## Begin Material for this task

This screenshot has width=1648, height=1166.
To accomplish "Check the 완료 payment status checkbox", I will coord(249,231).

## End Material for this task
## Begin Material for this task

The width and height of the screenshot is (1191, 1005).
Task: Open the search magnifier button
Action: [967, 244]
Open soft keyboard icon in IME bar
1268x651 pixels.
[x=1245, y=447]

## End Material for this task

**Written problem:** Reproduce the material word for word, from the line with "This screenshot has width=1648, height=1166." through the line with "I will coord(249,231).", including both of those lines.

**Written solution:**
This screenshot has width=1648, height=1166.
To accomplish "Check the 완료 payment status checkbox", I will coord(249,231).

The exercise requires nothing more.